Les éleveurs ne peuvent pas connaître la totalité des détails du plan Loup. Car la fatigue, la complexité de la procédure, sa nouveauté, le stress, les fausses rumeurs, l’énervement… n’aident pas à en comprendre toutes les subtilités.
Éleveur à Fragnes et élu, Benoit Regnault rappelait que la chambre d’Agriculture « met à disposition » des éleveurs son technicien ovin, Laurent Solas, pour de l’aide sur toutes les démarches. D’ailleurs présent, il ne ménage pas sa peine et ne compte pas ses heures. Il multipliait les conseils : « en tir de défense simple, c’est un seul tireur pour un lot protégé. Mais en tir de défense renforcé, vous avez la possibilité de mettre plusieurs tireurs » par exemple. Point trop n’en faut par lot protégé, « sinon le loup n’approchera pas. Par contre, sans les lunettes (à vision nocturne), autant aller se coucher », avertissaient les louvetiers, expliquant là qu’un chasseur non équipé et non formé, n’a quasi aucune chance. Surtout que tout le monde est exténué. « Tout le monde s’emploie à vous trouver des moyens et se prépare peut-être à poster sur une longue période. Les louvetiers aussi sont épuisés », saluait Jean-Luc Fonteray.
Alexandre Saunier concluait sur les « deux combats à mener en parallèle sans les mélanger ». Un, tuer le loup avec les moyens dont on dispose. Deux, faire évoluer le plan Loup. Mais « il ne faut pas mélanger les deux sinon on se met soi-même des bâtons dans les roues ». La réunion se terminait sur de nombreux échanges et débats, parfois vifs. Vendredi 4 juin doit se tenir un nouveau Comité loup. Le préfet coordinateur Loup en sera, lui qui vient pour voir les caractéristiques de la zone (lire interview en page HH).
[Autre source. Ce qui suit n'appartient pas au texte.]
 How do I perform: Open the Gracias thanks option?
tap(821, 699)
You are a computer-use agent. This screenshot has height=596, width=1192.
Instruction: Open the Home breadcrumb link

Le loup comme marqueur des élections présidentielles

« Je sais que vous n’avez pas que ça à faire, et que ce sont des charges en plus de vos nombreux travaux. Mais sans ça (de mettre des protections, NDLR), aucun tir autorisé. Ce serait illégal », rappelait avec fermeté Jean-Pierre Goron, abandonnant un temps sa volonté d’expliquer point par point la procédure. Il faut dire que c’est une usine à gaz. Sa collègue Sylvie Barnel détaillait les indemnisations (pour plus de renseignements : ddt-predateurs@saone-et-loire.gouv.fr). Là encore, impossible à résumer. « Retenez juste que le barème national a été réévalué dans le département, prenant en compte les animaux tués et des coûts indirects : les frais vétérinaires, un forfait pour les conséquences d’une attaque, matériels endommagés… et qu’il faut entre 1,5 à 2 mois pour se faire indemniser si vous êtes d’accord, plus sinon », détaillait Jean-Pierre Goron. Bien, mais pas suffisant pour les éleveurs prédatés. « J’ai noté mes heures et j’arrive déjà à 110 h de travail supplémentaire entre les déplacements, la pose des filets, la paperasse… », soupirait Julien Fuet. Claude Font rebondissait en invitant les responsables professionnels à saisir les parlementaires pour pousser « sur le barème des pertes indirectes » et surtout « avec un versement en amont » dès confirmation de la présence d’un loup.
Alexandre Saunier le réaffirmait haut et fort pour faire taire les fausses-informations : « à la FDSEA, on ne veut pas cohabiter avec le moindre loup ici. Mais quand un loup arrive, on doit se protéger à minima, rentrer vite et avancer rapidement dans le plan Loup, pour le dézinguer. Et ce n’est pas parce qu’on parle des protections que la FDSEA veut des loups chez nous. On sait qu’on n’arrivera jamais à se protéger parfaitement donc, avec la FNO, on travaille pour définir des zones par exploitation non protégeables car, en Saône-et-Loire, les éleveurs ont trop de lots à protéger et l’on veut qu’une partie soit dit non protégeable pour avoir des autorisations de tirs sans avoir besoin de protéger le lot ». En tant que vice-président à la FDSEA, Benoit Regnault complétait et concluait : « la FNSEA demandera à tous les candidats de France et surtout aux élections présidentielles, une position forte en ce sens. Le loup, on n’en veut pas dans nos zones d’élevage ».